La Cour des comptes vient de publier un rapport consacré à l’Office national d’indemnisation des accidents médicaux, des affections iatrogènes et des infections nosocomiales (Oniam). Cet établissement public créé en 2002 vise à indemniser de manière amiable et gratuite les victimes d’accidents médicaux.

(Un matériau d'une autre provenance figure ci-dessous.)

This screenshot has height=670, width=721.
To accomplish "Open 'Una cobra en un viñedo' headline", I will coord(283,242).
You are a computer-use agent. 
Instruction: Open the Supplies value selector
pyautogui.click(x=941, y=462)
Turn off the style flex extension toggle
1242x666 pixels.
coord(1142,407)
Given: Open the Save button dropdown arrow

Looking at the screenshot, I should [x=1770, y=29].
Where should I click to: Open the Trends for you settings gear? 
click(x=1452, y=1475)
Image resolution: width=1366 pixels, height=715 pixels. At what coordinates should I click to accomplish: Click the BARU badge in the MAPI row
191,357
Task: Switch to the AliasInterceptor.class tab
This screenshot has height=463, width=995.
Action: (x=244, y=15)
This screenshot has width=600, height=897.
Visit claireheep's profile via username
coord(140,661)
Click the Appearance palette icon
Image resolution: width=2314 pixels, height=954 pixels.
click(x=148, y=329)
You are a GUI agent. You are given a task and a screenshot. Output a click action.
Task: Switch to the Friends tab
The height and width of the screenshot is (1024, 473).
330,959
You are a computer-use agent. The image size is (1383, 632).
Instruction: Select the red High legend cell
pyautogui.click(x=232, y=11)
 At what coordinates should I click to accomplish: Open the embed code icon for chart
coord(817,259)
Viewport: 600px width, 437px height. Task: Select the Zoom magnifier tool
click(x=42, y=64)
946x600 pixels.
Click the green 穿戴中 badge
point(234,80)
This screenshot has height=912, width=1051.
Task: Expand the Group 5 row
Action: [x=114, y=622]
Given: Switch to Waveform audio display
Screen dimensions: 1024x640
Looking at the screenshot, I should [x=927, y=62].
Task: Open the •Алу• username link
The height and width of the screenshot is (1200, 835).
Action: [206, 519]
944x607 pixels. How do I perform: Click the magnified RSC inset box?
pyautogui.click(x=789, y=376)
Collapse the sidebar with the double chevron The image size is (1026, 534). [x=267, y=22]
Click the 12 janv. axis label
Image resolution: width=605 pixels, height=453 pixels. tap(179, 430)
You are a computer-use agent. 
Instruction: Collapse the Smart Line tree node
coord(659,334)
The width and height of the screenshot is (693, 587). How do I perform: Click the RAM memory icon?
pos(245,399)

Depuis le dernier contrôle de la Cour des comptes, en 2017, l’Oniam a redressé la barre. Toutefois, les Sages de la rue Cambon pointent des «marges de progrès», en matière de relation avec les usagers et sur le fonctionnement du dispositif d’indemnisation. Si une nette amélioration est constatée sur le processus de recouvrement, ils appellent toutefois à accélérer le recours au recouvrement forcé, notamment auprès des assureurs. Par ailleurs, un grand nombre de créances font l’objet de contentieux et impactent les finances de l’organisme. L’Oniam subit également les conséquences «de la conception défaillante du dispositif amiable relatif au valproate de sodium». Le laboratoire mis en cause assigne systématiquement en justice les créances émises par l’Office national qui s’est substitué à lui pour indemniser les victimes. Or, cette situation engendre une charge financière pour les finances publiques, estimée à 92,4 Ms € au 1er décembre dernier.
Concernant le service aux usagers, jugé «perfectible», la Cour relève notamment le «projet de transformation informatique initié avec retard, coûteux (6 M€), mal maîtrisé et mal suivi par les tutelles». La structuration d’une «véritable politique de relation avec les usagers» doit par ailleurs devenir prioritaire. La juridiction financière recommande notamment la mise en place, dès l’année prochaine, d’un portail permettant le dépôt et le suivi en ligne des demandes d’indemnisation.